[Opening RECORDS FOR THE TASK section]
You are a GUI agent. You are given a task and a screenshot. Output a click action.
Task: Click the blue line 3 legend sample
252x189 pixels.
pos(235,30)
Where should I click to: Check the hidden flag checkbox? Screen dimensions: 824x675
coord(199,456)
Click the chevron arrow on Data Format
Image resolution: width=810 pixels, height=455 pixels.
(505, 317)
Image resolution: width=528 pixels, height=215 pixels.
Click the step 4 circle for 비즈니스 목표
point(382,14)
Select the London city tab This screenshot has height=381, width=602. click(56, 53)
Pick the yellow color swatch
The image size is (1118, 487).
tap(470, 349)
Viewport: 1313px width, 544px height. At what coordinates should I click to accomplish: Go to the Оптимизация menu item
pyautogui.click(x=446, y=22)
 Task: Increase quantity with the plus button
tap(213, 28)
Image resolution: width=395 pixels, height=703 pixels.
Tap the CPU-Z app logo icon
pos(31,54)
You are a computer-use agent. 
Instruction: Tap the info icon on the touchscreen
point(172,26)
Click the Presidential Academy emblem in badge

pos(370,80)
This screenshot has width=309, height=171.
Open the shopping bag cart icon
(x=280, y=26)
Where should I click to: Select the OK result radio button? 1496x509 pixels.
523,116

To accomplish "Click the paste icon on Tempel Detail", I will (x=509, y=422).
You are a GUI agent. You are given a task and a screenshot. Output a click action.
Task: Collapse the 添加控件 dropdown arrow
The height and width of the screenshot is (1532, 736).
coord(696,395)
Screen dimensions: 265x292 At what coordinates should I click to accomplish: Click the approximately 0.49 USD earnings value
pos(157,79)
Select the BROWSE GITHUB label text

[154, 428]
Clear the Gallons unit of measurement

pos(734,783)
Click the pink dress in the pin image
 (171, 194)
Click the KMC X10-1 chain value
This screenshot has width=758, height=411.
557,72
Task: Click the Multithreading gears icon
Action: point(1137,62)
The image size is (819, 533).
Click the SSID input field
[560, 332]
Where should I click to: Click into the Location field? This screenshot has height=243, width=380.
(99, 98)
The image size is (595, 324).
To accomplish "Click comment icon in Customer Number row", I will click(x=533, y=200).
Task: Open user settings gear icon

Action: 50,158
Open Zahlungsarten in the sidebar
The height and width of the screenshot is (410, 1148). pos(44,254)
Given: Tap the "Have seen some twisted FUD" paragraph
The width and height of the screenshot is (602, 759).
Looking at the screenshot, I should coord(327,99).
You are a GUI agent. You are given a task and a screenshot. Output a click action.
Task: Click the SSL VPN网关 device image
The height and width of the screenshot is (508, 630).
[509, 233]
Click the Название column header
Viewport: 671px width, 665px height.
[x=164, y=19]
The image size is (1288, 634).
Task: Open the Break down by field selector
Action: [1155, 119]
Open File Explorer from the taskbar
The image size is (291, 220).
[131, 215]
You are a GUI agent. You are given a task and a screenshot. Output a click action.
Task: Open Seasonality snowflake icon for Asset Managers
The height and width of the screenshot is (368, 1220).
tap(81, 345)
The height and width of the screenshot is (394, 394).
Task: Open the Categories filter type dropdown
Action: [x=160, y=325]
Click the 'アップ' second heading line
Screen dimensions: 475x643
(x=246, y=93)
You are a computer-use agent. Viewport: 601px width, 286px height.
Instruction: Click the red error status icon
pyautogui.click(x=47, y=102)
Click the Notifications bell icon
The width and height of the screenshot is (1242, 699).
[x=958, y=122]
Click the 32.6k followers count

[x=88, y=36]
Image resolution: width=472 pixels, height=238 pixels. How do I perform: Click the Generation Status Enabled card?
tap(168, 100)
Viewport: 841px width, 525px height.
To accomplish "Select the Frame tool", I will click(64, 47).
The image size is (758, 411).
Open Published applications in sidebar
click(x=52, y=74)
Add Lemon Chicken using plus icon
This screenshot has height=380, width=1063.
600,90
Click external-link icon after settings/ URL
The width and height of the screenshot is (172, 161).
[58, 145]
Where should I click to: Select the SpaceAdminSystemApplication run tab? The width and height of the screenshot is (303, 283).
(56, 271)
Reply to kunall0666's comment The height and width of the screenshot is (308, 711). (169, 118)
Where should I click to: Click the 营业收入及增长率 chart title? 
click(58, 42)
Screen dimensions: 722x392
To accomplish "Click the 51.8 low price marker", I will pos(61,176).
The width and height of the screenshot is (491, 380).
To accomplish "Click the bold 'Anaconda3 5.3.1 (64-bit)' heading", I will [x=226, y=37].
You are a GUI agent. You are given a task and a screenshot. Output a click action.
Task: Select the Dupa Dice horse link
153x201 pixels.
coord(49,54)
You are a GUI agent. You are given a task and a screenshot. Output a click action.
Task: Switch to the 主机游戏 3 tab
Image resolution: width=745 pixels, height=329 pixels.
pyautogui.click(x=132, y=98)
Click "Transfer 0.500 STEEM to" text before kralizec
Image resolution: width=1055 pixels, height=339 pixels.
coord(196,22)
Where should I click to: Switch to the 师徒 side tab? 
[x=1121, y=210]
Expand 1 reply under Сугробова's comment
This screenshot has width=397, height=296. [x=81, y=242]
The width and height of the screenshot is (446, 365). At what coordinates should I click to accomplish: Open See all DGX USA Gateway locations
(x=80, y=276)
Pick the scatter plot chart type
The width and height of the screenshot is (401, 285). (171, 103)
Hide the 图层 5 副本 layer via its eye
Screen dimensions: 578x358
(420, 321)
[Closing RECORDS FOR THE TASK section]
- [PROBLEM]: Only the number should be given: how many lines of the data contain the word "computer"?

- [RESPONSE TO THIS TASK]: 2